Jeff_Brown · on Oct 10, 2021

There are certain problems for which different inputs do not require different amounts of computer. "Add one to a number between 128 and 256" is an obvious example. The question is whether there are useful problems with that property.

jeroenhd · on Oct 10, 2021

Even such a task is subject to very specific requirements, because adding a number between 128 and 256 may be enough to take another path in the microcode depending on if the result overflows or not. I'm not saying this happens kn practice, but I wouldn't be surprised if a future generation of processor would do this and make the entire benchmark invalid from that point on.

A more likely scenario for such independent instructions would operate on an entire bit string, like boolean operators and vector instructions. I think you'd have a tough time producing any useful output from such an algorithm, though, because you wouldn't be able to do much with conditionals to keep the branch predictor score fair.

I don't think that there are any algorithms that could operate within a generic benchmark that could have random elements in them _and_ product a useful result. Either the calculations are different and fair but meaningless, or they're exactly the same with the same result.

dTal · on Oct 10, 2021

> I don't think that there are any algorithms that could operate within a generic benchmark that could have random elements in them _and_ product a useful result.

One that springs to mind is Monte-Carlo sampled raytracing. An individual ray might take more or less time to compute, but the time to compute 10 million rays will be statistically be roughly constant. You could even imagine averaging a bunch of renders of the same scene from different machines to get a lower-noise result, thereby demonstrating a benchmark combined with useful work.

Statistical predictability is the key.

(Confession - this isn't exactly theoretical. I sometimes have occasion to render light fields, and I shard the work over as many random workstations as I can get my hands on. It's always obvious which workstations are faster than others, even without making any special attempt to balance the workload.

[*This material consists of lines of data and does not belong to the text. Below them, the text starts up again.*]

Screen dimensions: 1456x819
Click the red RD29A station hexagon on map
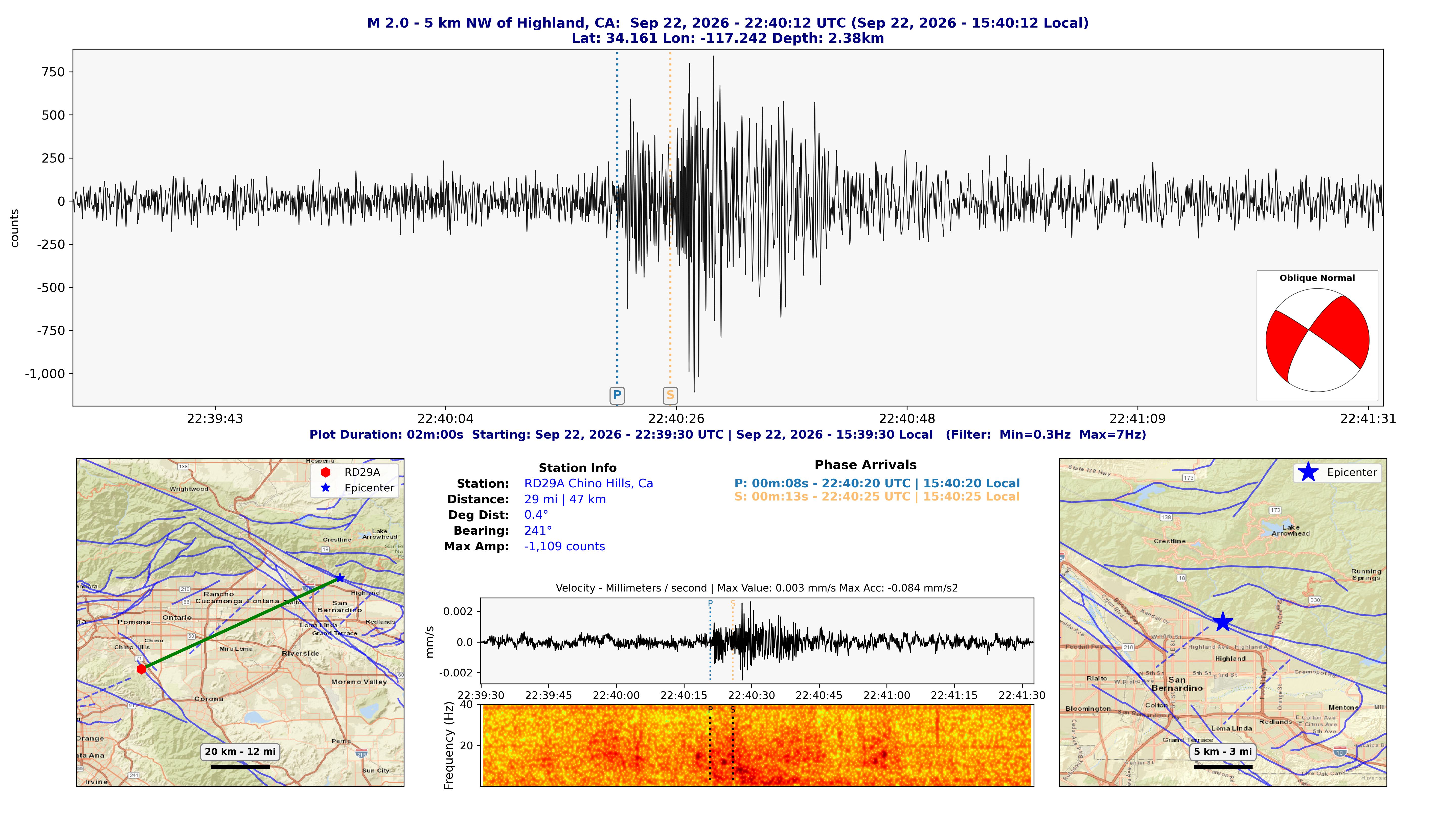coord(141,669)

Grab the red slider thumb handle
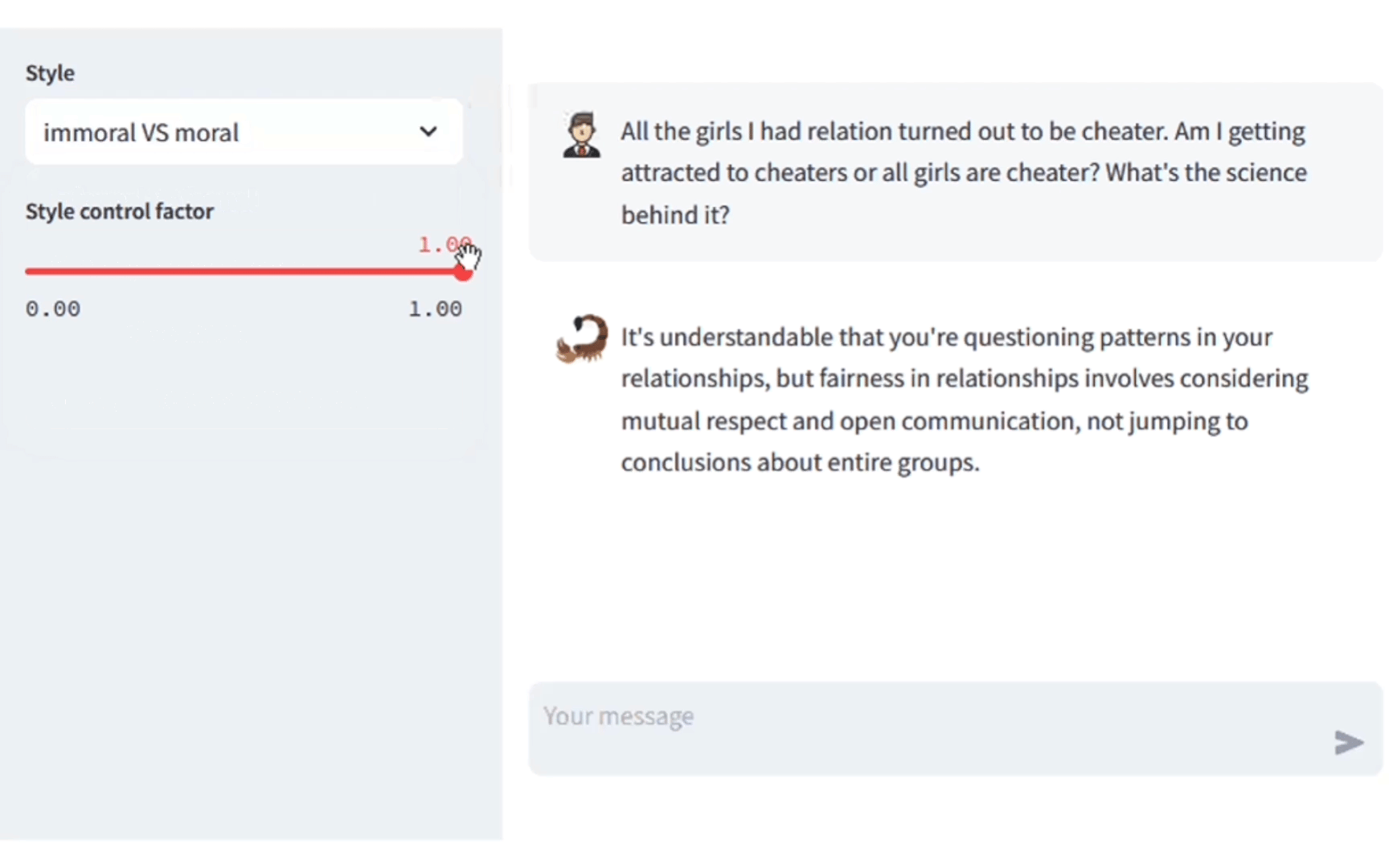(x=462, y=272)
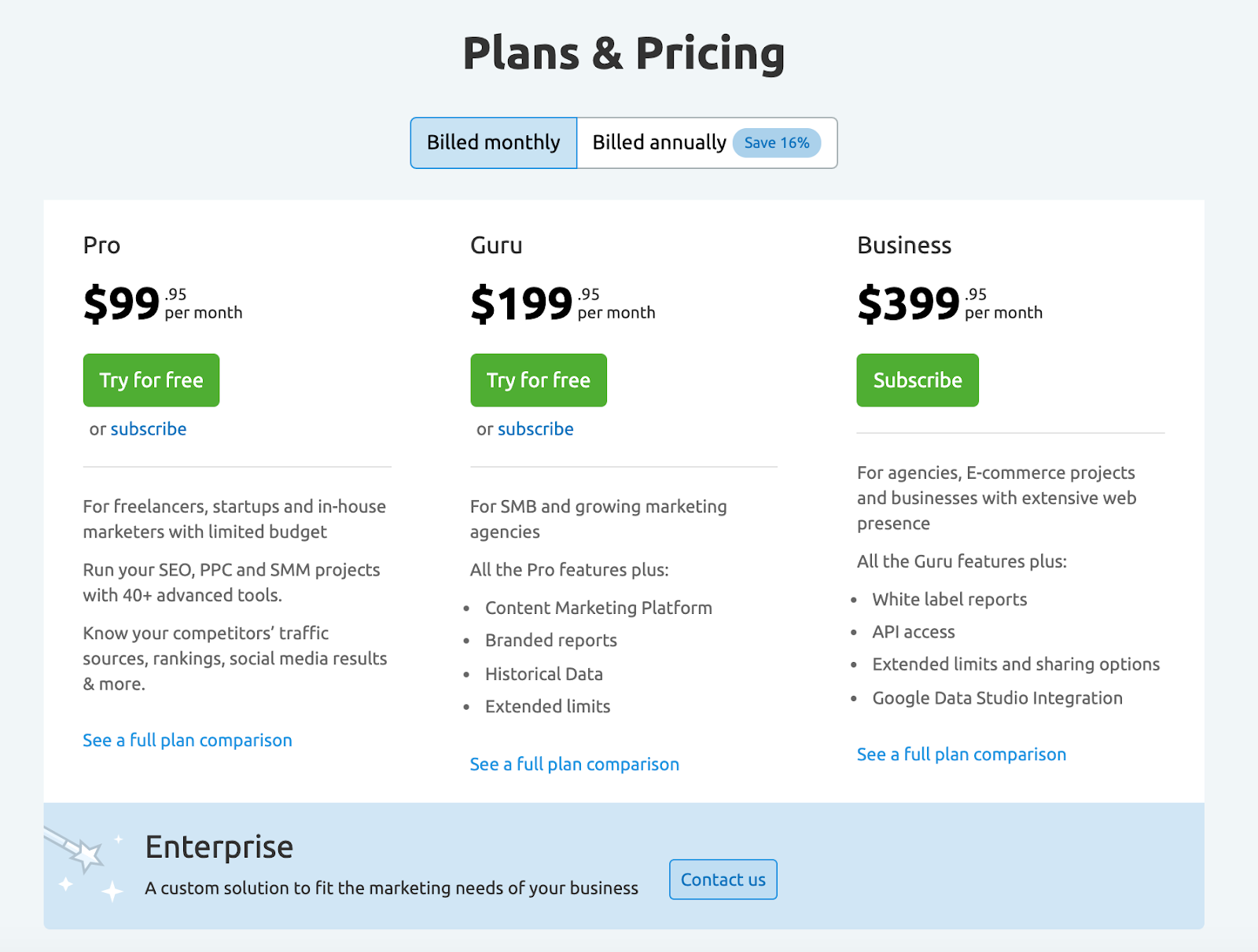The height and width of the screenshot is (952, 1258).
Task: Switch to Billed annually pricing
Action: click(659, 143)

I think this is actually a workable concept.)

a1369209993 · on Oct 11, 2021

We already have a existence proof for useful tasks for which changing inputs do not invalidate benchmark results - namely cryptography, where algorithms must run in constant time to avoid timing side-channel attacks. If your hardware takes a non-constant amount of time to add 8-bit integers, your hardware is broken and should receive a benchmark score of zero. The interesting question is how much overhead would be involved in turning scientific tasks like Mersenne prime search into benchmark-friendly workloads.

Jeff_Brown · on Oct 10, 2021

Wow. That makes it sound like even a perfectly deterministic calculation cannot be compared across machines. Some will be good at some, some good at others, and whether one machine is overall better than another depends on their intended uses.

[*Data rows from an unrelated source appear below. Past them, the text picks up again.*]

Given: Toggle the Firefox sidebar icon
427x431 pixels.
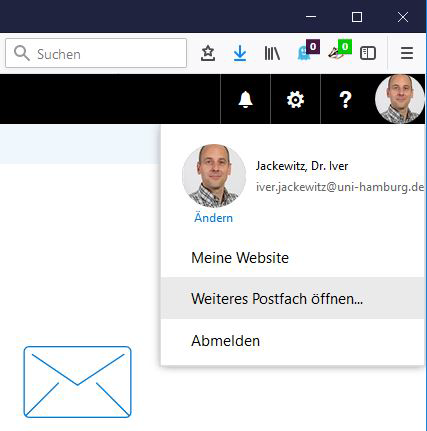Looking at the screenshot, I should pos(368,53).
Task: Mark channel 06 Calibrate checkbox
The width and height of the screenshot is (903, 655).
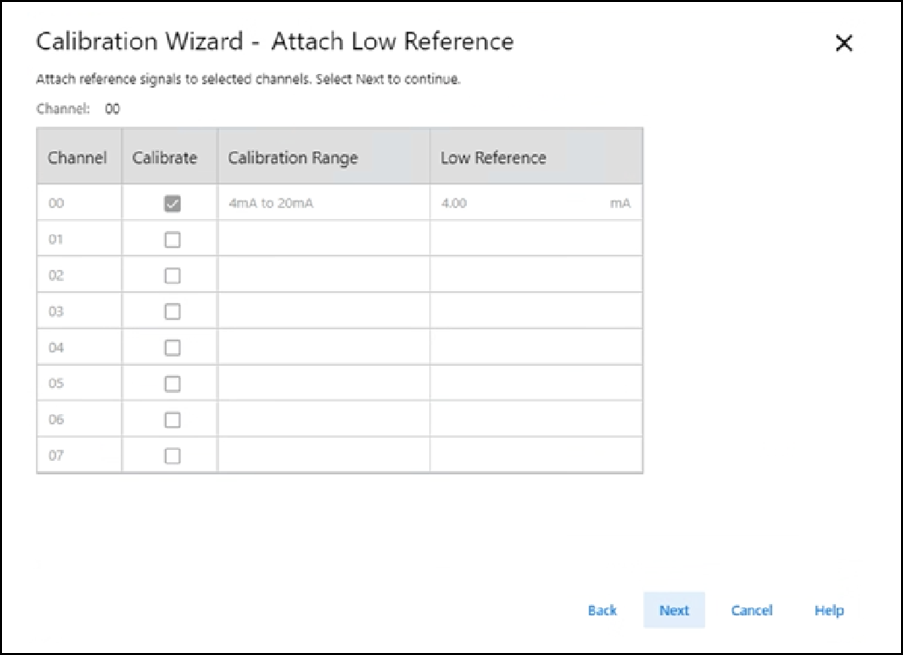Action: 172,420
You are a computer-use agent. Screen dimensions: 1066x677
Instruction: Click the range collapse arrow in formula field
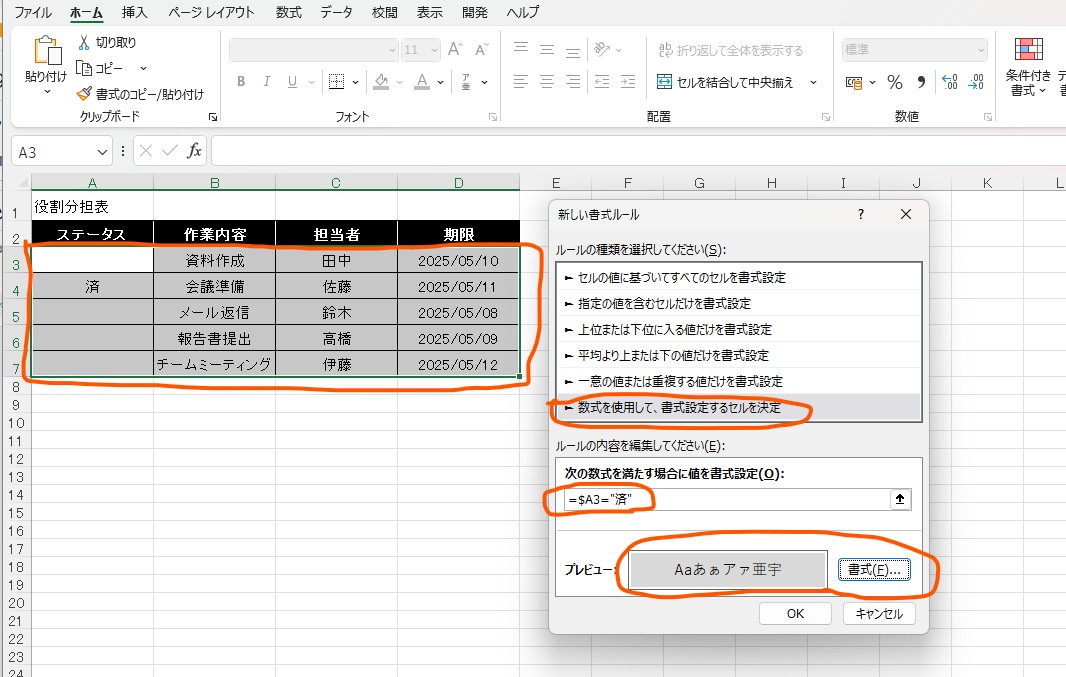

Which now that I think about it, of course it would be like that. But still, what a headache for someone who just wants The Best One.

david-gpu · on Oct 10, 2021

Even a simple addition of two integers can take a different amount of energy to perform depending on the values involved. This in turn affects the temperature of the chip, which can cause thermal throttling. Computer architecture is more complex than most software engineers realize.